Daha önceki düzenlemede bir takım disiplin cezalarının yargı denetiminin kapalı olması sebebiyle bu cezaların sonucu olan ceza puanlarının veya ceza sayılarının birikerek ceza alanın Türk Silahlı Kuvvetlerinden ayrılması, sözleşmesinin feshedilmesi gibi sonuçlar doğurmaktaydı.
Sözleşmenin feshine dair işleme karşı dava açılması mümkün ise de bu işleme dayanak oluşturan disiplin cezalarının bir kısmının dava edilemeyecek olması nedeniyle sözleşmenin feshi işlemine karşı açılacak davada hukuksal bir fayda elde edilemeyeceği, dolayısıyla doğurduğu sonuçlar itibarıyla ilgililerin sözleşmesinin feshine kadar gidebilen disiplin cezalarının yargı denetimi dışında bırakılmasının hukuk devleti ilkesine, hak arama özgürlüğüne, idarenin işlemlerinin yargı denetimi dışında bırakılamayacağına ve disiplin cezalarına karşı yargı yolunun kapatılamayacağına ilişkin ilkelerle bağdaşmadığı belirtilerek kuralların Anayasa’ya aykırı olduğu ileri sürülerek bu konu Anayasa Mahkemesi taşınmıştı.
Anayasa Mahkemesi 01/06/2022 tarihinde E.2022/10 numaralı dosyada, 6413 sayılı Türk Silahlı Kuvvetleri Disiplin Kanunu’nun 43. maddesinin 7329 sayılı Kanun’un 17. maddesiyle değiştirilen (1) numaralı fıkrasının birinci cümlesinde yer alan “…uyarma,...” ve “…ve hizmete kısmi süreli devam…” ibarelerinin Anayasa’ya aykırı olduklarına ve iptallerine karar vermişti.

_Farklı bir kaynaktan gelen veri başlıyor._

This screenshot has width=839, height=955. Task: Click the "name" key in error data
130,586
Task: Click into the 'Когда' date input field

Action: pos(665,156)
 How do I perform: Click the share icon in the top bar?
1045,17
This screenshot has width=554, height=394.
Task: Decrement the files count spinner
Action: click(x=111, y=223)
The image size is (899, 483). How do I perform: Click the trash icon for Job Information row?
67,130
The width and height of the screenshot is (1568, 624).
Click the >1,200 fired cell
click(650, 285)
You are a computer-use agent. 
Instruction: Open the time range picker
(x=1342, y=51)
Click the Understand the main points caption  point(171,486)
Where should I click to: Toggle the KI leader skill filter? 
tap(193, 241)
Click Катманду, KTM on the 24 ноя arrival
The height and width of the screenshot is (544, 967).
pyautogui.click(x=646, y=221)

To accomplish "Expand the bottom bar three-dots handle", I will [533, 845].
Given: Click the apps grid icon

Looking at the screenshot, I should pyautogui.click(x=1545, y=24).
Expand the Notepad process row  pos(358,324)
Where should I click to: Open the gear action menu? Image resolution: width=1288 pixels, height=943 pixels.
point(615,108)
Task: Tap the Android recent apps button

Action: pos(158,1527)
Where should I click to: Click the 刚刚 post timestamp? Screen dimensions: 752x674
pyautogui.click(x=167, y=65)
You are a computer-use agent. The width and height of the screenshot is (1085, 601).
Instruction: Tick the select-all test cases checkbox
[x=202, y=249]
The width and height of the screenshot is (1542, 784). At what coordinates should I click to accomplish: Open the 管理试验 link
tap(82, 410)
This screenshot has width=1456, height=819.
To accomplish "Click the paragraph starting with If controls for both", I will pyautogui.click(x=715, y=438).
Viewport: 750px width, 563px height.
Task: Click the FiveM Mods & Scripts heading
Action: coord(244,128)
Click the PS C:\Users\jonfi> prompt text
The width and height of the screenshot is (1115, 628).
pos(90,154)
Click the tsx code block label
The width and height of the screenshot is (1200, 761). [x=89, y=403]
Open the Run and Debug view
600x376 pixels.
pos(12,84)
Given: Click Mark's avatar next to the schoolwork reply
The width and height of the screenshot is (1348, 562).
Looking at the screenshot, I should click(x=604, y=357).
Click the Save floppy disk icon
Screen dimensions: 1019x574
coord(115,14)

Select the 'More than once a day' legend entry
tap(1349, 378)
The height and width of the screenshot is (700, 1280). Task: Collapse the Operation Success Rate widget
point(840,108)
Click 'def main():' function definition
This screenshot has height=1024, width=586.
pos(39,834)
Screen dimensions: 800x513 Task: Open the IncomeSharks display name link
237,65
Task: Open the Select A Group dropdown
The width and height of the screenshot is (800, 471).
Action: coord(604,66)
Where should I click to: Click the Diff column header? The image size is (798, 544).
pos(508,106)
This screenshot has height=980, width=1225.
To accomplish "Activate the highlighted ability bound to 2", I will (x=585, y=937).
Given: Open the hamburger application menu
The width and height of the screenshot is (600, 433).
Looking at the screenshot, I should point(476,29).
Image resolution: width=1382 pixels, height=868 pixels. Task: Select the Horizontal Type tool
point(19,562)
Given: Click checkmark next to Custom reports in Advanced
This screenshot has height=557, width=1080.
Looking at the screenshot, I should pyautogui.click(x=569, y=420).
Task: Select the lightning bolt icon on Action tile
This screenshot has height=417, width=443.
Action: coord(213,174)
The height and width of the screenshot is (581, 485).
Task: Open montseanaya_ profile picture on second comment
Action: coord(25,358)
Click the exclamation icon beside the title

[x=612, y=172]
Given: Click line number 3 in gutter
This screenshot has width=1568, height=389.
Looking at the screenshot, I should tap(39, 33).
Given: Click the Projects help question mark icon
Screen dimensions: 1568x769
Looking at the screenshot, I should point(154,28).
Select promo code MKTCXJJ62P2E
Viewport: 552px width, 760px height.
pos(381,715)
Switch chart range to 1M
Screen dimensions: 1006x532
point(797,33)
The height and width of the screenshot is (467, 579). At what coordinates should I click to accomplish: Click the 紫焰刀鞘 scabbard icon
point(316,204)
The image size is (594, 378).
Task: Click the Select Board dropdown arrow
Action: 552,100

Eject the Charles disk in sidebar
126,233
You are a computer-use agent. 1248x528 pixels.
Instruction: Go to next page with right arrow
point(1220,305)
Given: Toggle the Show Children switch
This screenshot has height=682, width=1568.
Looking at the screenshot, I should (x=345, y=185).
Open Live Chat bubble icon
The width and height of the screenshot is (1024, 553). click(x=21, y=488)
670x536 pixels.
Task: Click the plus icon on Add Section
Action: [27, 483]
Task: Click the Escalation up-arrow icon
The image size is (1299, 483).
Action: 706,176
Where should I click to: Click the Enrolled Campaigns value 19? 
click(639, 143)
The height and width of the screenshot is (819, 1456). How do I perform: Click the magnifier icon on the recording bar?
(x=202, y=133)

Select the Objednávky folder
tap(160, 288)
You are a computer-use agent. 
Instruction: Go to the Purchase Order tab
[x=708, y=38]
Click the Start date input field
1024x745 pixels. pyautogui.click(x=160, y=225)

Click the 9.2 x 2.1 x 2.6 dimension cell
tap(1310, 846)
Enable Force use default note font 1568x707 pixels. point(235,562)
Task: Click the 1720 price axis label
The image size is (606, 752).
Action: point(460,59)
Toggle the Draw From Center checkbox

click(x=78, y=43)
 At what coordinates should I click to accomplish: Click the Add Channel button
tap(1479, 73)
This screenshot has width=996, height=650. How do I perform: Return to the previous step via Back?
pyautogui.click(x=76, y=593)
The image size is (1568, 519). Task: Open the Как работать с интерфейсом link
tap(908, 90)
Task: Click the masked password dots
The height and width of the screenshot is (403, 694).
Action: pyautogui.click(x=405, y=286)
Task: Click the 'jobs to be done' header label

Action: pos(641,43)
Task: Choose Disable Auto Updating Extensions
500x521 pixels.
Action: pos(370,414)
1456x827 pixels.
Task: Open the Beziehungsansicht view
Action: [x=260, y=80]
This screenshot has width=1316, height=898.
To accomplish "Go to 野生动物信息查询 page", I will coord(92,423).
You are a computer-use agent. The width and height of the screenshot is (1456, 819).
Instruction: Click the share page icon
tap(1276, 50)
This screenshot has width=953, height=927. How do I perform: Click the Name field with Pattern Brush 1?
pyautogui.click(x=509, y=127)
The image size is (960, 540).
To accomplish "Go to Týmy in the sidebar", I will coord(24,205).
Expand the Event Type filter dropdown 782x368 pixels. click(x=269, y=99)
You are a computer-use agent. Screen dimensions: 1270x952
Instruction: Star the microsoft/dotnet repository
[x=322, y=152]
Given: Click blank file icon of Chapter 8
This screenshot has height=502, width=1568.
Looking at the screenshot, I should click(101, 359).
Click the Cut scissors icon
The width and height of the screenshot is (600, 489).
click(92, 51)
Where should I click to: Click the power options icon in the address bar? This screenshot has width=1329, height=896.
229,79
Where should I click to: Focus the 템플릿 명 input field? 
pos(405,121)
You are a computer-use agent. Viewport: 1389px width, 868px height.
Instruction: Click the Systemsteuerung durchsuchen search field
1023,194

Gerekçesinde ise yargı denetimi kapalı olan cezaların Türk Silahlı Kuvvetlerinden ayırma veya sözleşme feshi gibi ağır sonuçlar doğuracağı, bu işlemlere karşı açılan davalarda da bu disiplin cezalarının incelenemediği böylelikle ayırma ve sözleşme feshi işlemlerine karı açılan iptal davalarındaki yargısal denetimin şekli hale geldiği vurgulanmıştır:
“Bu durumda yargı yolu kapalı olan uyarma ve hizmete kısmi süreli devam cezaları söz konusu askerî personelin TSK’dan ayrılmalarına ya da sözleşmelerinin feshine yol açabilmektedir. TSK’dan ayırma ya da sözleşmenin feshi işlemlerine karşı dava açılabilse de bu işlemlerin dayanağı olan uyarma ve hizmete kısmi süreli devam cezalarına karşı yargı yolunun kapalı olması nedeniyle gerek itiraz edilmeksizin gerekse itiraz aşamasından geçerek kesinleşen söz konusu disiplin cezaları yargısal denetime tabi tutulmadığından, bu işlemler dayanak alınarak gerçekleştirilen TSK’dan ayırma ya da sözleşmenin feshi işlemleri yönünden yargısal denetim şeklî bir hâle gelmektedir. Başka bir deyişle uyarma ve hizmete kısmi süreli devam cezalarına konu fiillerin disiplin cezasını gerektirip gerektirmediğinin yargısal denetime tabi tutulmaması nedeniyle TSK’dan ayırma ya da sözleşmenin feshi işlemlerine karşı açılan davalarda yapılan yargısal denetim etkinliğini yitirmektedir. Kurallar bu yönüyle asker kişilere aşırı bir külfet yüklemekte ve disiplinin tesisi şeklindeki kamu yararı ile hak arama özgürlüğü arasında gözetilmesi gereken adil dengeyi bozmaktadır.”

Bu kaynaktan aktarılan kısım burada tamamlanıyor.